DOCUMENT SEGMENT
====================
A Busy Day: Minto Brown Park, Wild Pear, Linda Ronstadt and Radio Room

She Said

Today’s Agenda:  Hike at Minto-Brown Island Park;   Lunch at The Wild Pear;  Linda Ronstadt Tribute Concert to Benefit Parkinson’s Resources  of Oregon;   and Radio Room for cocktails 

Highlights:

One of the earliest memories I have while dating my husband is him jubilantly declaring, “You have hiking legs!”   To Mark, an Oregonian male, that was the greatest compliment he could bestow upon a woman and was equivalent to a marriage proposal.  But to a girl from Minnesota, whose siblings always jokingly told her she should run for Pork Queen (Ya, I went though a chubby phase in high school), he might as well as just called me Thunder Thighs.  But these Thunder Thighs have taken me on many great hikes over the years and those hikes  have provided us with some of the best moments of our relationship.  Today’s hike at  Minto-Brown Island Park (MBIP) was another of those great moments.
====================
SUPPLIED DATA
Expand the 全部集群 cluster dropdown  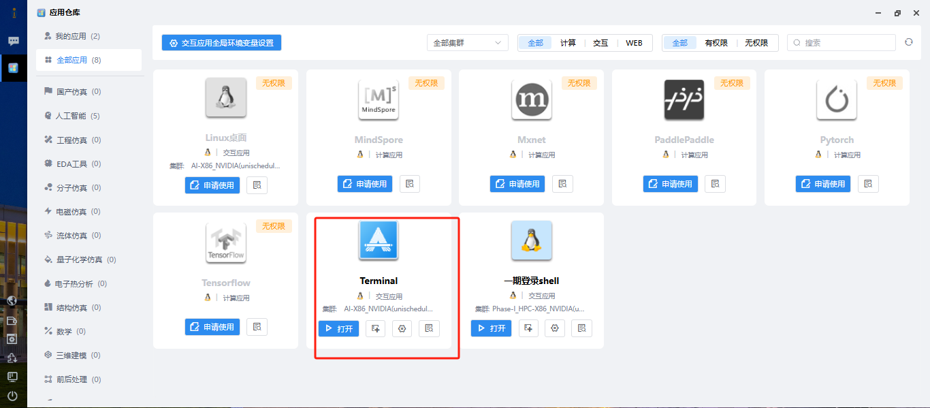(x=467, y=43)
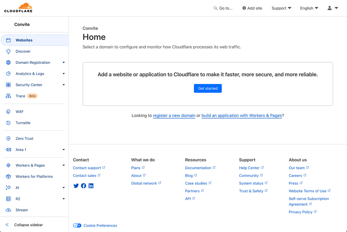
====================
GIVEN PROBLEM A
In the blog post about a busy day, where was lunch?
GIVEN PROBLEM B
Write the next part of the blog post about a busy day, starting after its last sentence.

TASK ANSWER A
At The Wild Pear.

TASK ANSWER B
Located in Salem, MBIP is the largest park in the city and includes 19 miles of paved and dirt paths.  While we hiked about 5 miles, it seemed less since the path is mostly flat and the natural surroundings constantly grab one’s attention.  I have always preferred hiking near water because of more birds, wildlife, and vegetation.  At MBIP, one is surrounded by water.  Our hike started along the Willamette river (every bit as difficult to spell as the Mississippi river), then took us through a pleasant jaunt through the woods, before eventually landing at a slough with herons seemingly awaiting our arrival. We saw trout, hawks, and osprey ( with nests almost as big as a house). The park includes footbridges, an off-leash dog park, and we plan to return this summer with our bicycles to explore the paved bike paths.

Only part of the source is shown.